Record profiled data when ending program with ctrl-c

Hi. I’m trying to profile the GPU usage of a TensorRT server-client model.
Here’s what I’m doing:

  1. Run nvprof --profile-all-processes -o results%p.nvvp on one docker container’s terminal.
  2. Start running TensorRT server on a different terminal in the same docker container as 1’s.
    –> Up to this point, 1’s nvprof recognizes there is a process running, since it shows NVPROF is profiling process 920, command: /opt/tensorrtserver/bin/trtserver --model-store=/modelstore --allow-profiling=true --allow-metrics=true --allow-gpu-metrics=true on its terminal.
  3. Start running TensorRT client on a different terminal
    –> 3 works fine as well, because the correct results are shown on its terminal.

Now, when the client request of 3 is finished, it exits normally.
However, since TensorRT server (from 2) is still running. As far as I know, the only way to turn off TensorRT server is by killing it with ctrl-c. However, after this, on 1’s terminal, it reads: ==920== Error: Internal profiling error 4087:35.
I believe this is because I have ended the TensorRT server with ctrl-c. And because of this, when I end nvprof (with ctrl-c, like it tells you to), the result is only a 380KB file, and when opened with nvvp, the file has no information about any timeline whatsoever.

Is there a way to save profiling results when the program is exited abnormally (via ctrl-c)?
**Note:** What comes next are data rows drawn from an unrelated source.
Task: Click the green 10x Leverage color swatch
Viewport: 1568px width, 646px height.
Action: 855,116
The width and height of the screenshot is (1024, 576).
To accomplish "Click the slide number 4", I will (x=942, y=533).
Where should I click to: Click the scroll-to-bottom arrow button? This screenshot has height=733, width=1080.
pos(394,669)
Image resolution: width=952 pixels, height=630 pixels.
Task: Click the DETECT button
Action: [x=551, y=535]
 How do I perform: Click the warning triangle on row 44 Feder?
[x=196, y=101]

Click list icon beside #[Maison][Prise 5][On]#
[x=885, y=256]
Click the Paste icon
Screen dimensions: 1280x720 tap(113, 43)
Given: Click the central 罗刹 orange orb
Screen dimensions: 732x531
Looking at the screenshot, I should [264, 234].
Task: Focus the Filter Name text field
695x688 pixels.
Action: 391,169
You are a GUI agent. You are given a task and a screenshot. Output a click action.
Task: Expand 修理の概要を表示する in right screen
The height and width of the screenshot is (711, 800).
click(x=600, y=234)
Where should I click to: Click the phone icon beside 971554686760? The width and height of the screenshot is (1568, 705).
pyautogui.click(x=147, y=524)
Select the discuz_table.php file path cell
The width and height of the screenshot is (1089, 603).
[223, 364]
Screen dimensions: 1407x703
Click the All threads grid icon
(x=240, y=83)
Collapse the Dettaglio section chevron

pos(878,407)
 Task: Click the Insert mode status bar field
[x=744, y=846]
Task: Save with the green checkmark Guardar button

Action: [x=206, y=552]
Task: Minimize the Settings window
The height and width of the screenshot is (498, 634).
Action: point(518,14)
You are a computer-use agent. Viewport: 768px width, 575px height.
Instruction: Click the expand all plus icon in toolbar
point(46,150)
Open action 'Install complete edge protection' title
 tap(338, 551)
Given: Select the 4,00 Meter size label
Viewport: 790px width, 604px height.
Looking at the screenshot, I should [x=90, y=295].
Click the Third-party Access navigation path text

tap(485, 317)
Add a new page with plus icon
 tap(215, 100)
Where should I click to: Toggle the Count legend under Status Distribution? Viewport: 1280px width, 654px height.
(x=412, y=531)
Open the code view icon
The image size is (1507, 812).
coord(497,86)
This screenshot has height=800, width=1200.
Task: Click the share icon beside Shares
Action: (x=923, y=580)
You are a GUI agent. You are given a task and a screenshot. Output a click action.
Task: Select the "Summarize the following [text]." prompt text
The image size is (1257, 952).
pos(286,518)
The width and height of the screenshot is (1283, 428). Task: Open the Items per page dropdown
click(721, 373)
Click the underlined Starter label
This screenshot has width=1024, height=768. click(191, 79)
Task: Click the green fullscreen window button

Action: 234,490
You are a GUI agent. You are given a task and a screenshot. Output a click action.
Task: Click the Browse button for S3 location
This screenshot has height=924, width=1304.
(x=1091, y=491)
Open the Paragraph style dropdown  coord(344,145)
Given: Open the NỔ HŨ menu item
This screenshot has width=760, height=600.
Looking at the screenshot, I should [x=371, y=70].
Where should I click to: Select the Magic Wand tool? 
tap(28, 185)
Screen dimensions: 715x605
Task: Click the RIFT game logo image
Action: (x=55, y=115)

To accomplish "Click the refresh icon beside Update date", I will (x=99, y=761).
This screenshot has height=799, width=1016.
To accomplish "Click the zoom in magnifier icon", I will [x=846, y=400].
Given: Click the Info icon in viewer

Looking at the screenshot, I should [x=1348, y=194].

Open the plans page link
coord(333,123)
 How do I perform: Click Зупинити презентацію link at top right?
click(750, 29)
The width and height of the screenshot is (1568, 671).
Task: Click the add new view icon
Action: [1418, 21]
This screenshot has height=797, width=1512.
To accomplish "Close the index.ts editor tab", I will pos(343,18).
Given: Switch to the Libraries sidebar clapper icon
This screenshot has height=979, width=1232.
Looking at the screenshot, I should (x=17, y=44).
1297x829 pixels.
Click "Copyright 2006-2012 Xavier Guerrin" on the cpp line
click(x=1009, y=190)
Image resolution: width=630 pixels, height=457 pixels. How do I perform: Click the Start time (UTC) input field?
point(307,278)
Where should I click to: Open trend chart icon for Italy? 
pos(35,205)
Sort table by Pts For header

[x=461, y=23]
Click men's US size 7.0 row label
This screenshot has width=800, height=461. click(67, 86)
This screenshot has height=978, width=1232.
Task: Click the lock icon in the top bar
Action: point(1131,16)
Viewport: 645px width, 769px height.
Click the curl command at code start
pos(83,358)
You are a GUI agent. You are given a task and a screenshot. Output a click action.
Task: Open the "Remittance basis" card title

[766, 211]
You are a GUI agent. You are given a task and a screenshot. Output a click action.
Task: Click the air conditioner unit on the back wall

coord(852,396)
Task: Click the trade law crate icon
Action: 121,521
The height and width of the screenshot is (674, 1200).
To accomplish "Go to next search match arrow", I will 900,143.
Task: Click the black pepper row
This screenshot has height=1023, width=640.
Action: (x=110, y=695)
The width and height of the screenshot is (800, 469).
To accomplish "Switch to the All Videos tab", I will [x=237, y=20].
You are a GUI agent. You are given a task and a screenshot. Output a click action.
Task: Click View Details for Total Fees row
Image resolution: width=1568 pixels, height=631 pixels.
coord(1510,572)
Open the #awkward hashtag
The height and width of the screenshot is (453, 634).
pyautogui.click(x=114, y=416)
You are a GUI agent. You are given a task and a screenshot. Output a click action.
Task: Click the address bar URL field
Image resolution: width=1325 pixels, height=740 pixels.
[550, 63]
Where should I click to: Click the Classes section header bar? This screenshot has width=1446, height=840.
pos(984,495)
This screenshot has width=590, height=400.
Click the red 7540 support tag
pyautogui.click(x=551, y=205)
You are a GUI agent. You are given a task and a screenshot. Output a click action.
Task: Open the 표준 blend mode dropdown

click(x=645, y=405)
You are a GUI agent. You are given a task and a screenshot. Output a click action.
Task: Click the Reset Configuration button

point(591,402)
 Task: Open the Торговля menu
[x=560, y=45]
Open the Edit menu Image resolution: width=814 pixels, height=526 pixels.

Or is there any workaround using nvprof with TensorRT servers?

Thanks in advance!

Hi Jinha,

I suspect you ran into the security issue due to which nvprof has to disable the profiling support for non-root users. For instructions on enabling permissions please refer https://developer.nvidia.com/nvidia-development-tools-solutions-ERR_NVGPUCTRPERM-permission-issue-performance-counters. A quick solution is to run as the root.

Are you able to profile any simple application otherwise? Please try without option --profile-all-processes
$nvprof <application>

If none of the solutions work, please provide details of the CUDA toolkit version.